Meu entusiasmo, no entanto, não arrefeceu:
-Acredito que o sucesso do Barbeiro de Sevilha, de Rossini, já chegou a Viena, vamos a um teatro assistir a ela.
-Carlos, nós aqui estamos para presenciar o casamento por procuração de Dom Pedro com Dona Leopoldina. - chamou-me à realidade.
E o que eu julgava uma simples assinatura de papel de uma parte e da outra, não o foi. A cerimônia foi celebrada pelo Arcebispo de Viena, na igreja de Santo Agostinho. O arquiduque Carlos Luís representou o filho do rei de Portugal Dom João VI.
Eu e Elio aproveitamos e fomos até o castelo de Schönbrunn, onde vivia a dinastia Habsburgo.
Fiquei embevecido:
-Carlos, a Quinta da Boa Vista comparada com esse palácio é como um quarto de empregada.
-O castelo de Schönbrunn é o Palácio de Versalhes dos austríacos; aqui nasceu e mora nossa futura imperatriz.
-E ainda vai aturar Dom Pedro... - penalizei-me.
-Não caminhamos uma décima parte do castelo e vimos livros, muitos livros, instrumentos musicais, salas que mais pareciam de colégios e não deixavam de sê-lo pelo material para estudos científicos que lá se encontravam.
-Com exceção dos pianos e violinos, acredito que nada disso tenha na Quinta da Boa vista.
-Alguns livros talvez. - contemporizou o Elio.
-Essa perspicácia do Marquês de Marialva... - balancei negativamente a cabeça.
 Menos de três semanas depois das núpcias por assinatura, o Marquês de Marialva deu uma suntuosa recepção, que preparou durante esse tempo todo para exibir o esplendor, a hospitalidade, a exuberância da nação tropical onde a esposa do príncipe herdeiro de Portugal, Brasil e Algarves moraria.
E duas fragatas austríacas, a Áustria e a Augusta, partiram para o Rio de Janeiro com os móveis e decorações para a recém-instalada embaixada austríaca e com equipamentos para uma expedição científica, além de numerosas mostra de produtos comerciais.
 De volta ao Brasil, eu e Elio, aguardávamos, em dezembro de 1817, a embarcação que trazia da Europa a futura imperatriz do Brasil.

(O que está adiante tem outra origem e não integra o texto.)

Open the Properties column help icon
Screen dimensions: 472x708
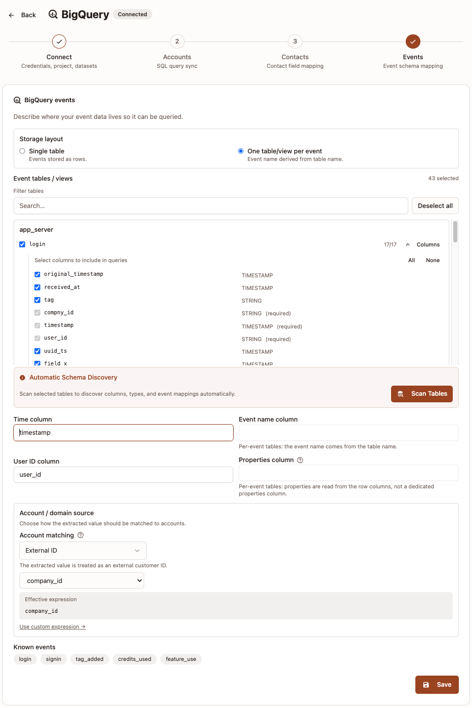[299, 460]
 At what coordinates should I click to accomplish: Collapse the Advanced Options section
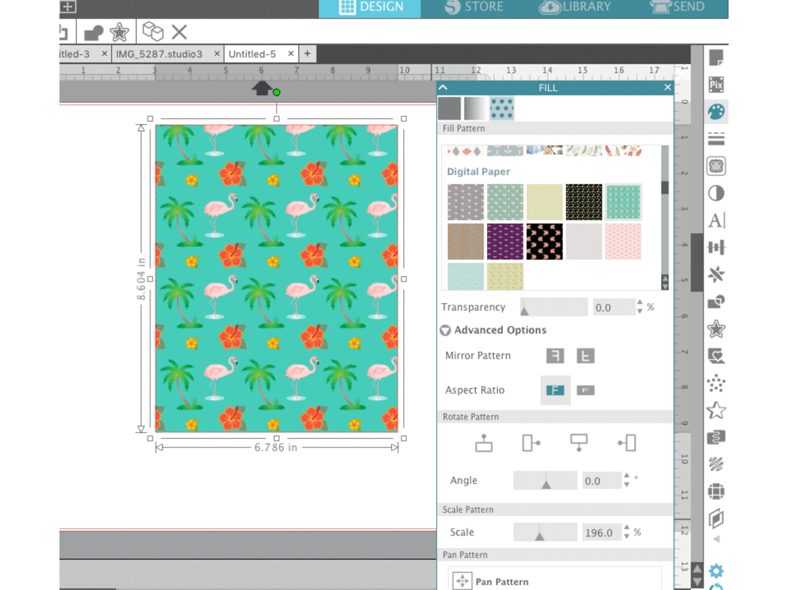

-Carlos, apesar de o casamento já ter sido realizado em maio deste ano, veja o séquito real que prepararam.
-Dona Leopoldina é uma das minhas grandes admirações.
-Há muita pompa e circunstância, mas quando ela conhecer pessoalmente esses nobres, sentirá grande diferença com aqueles com quem se acostumou a lidar na Áustria.

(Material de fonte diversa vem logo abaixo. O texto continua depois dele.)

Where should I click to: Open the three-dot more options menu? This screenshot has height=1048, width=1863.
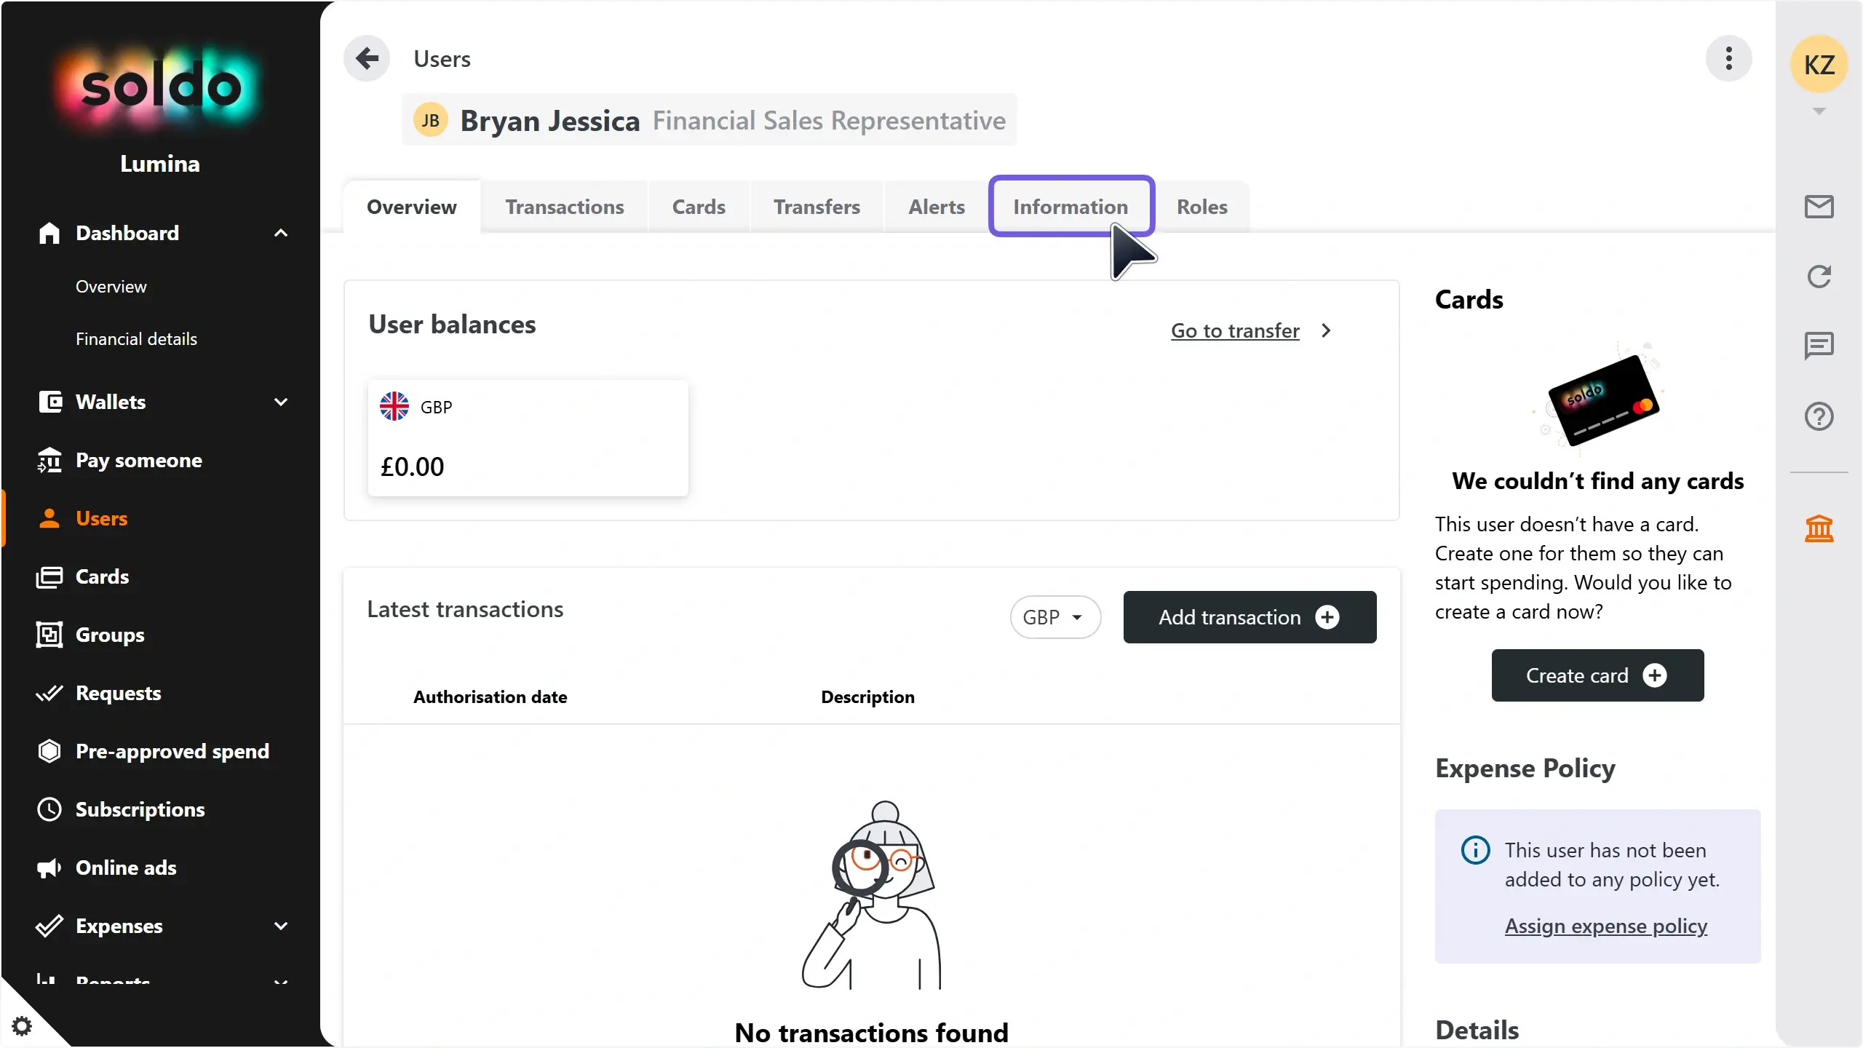point(1728,58)
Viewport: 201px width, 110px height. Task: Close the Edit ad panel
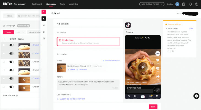click(x=44, y=12)
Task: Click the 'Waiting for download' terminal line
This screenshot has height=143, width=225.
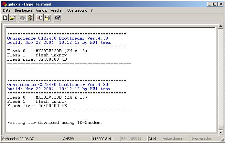Action: click(55, 123)
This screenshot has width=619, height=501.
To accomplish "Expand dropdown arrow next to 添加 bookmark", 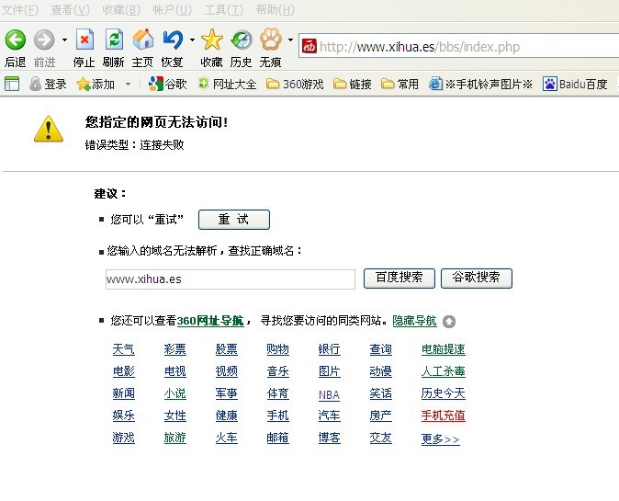I will (x=128, y=85).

-Sim, Elio, mas temos José Bonifácio, que a fará se sentir em casa pela sua sabedoria e polidez.
-Mas ele não pertence à nobreza. - frisou.

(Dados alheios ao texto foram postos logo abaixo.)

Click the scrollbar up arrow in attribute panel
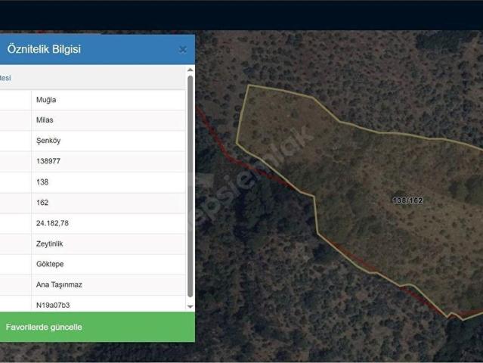This screenshot has width=483, height=363. [190, 70]
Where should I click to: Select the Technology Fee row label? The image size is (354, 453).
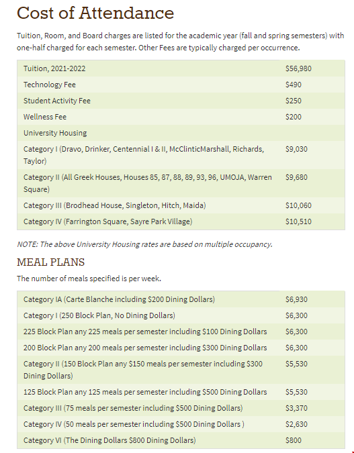tap(50, 85)
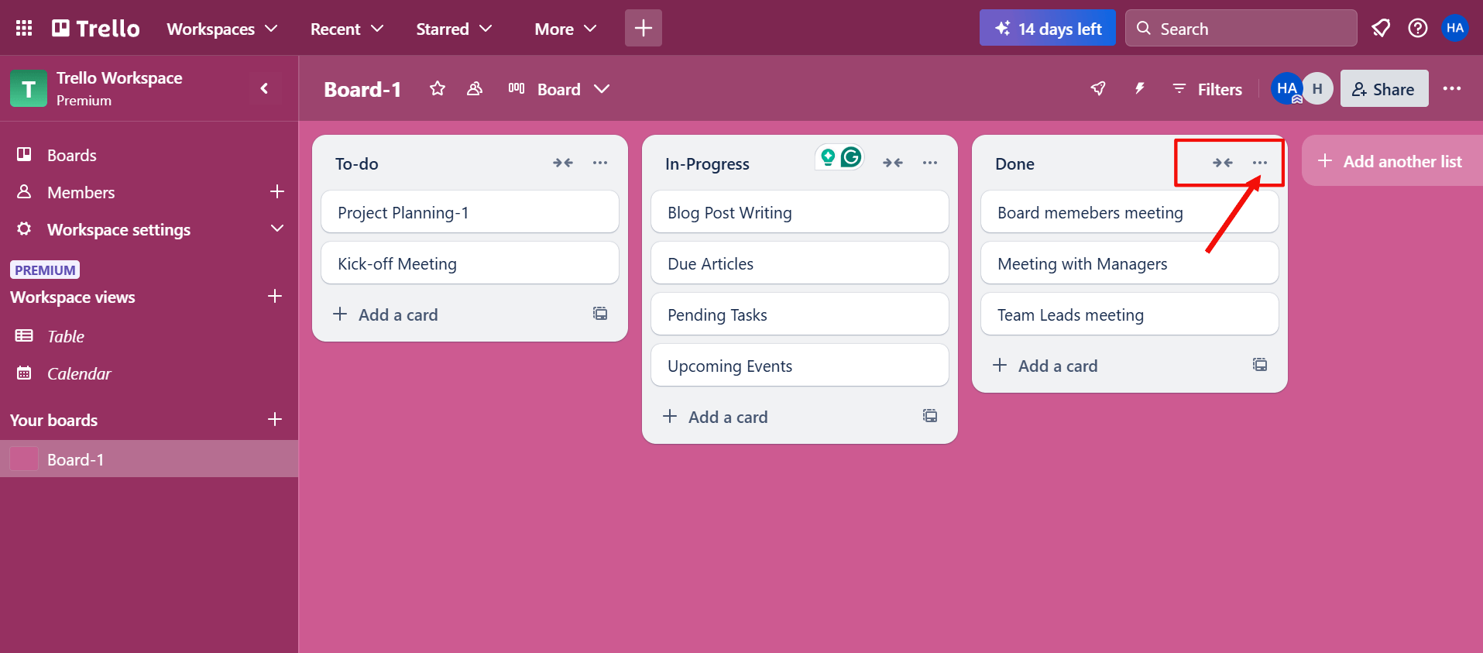Open the Board view switcher dropdown

(x=559, y=89)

Houve uma agitação popular; a embarcação que vinha da Europa com a futura imperatriz do Brasil fora vista no horizonte.
A Galeota Real, construída há oito anos, uma pequena galé movida a remos, foi até lá para trazer aquela mulher que agitava a imaginação de todos.
Minutos depois, ela pisava o chão do Brasil.

(*) Fica-se imaginando se a eficiência do Marquês de Marialva daria jeito na atual Corte brasileira de Sarneys, Calheiros, Dilmas e Lulas.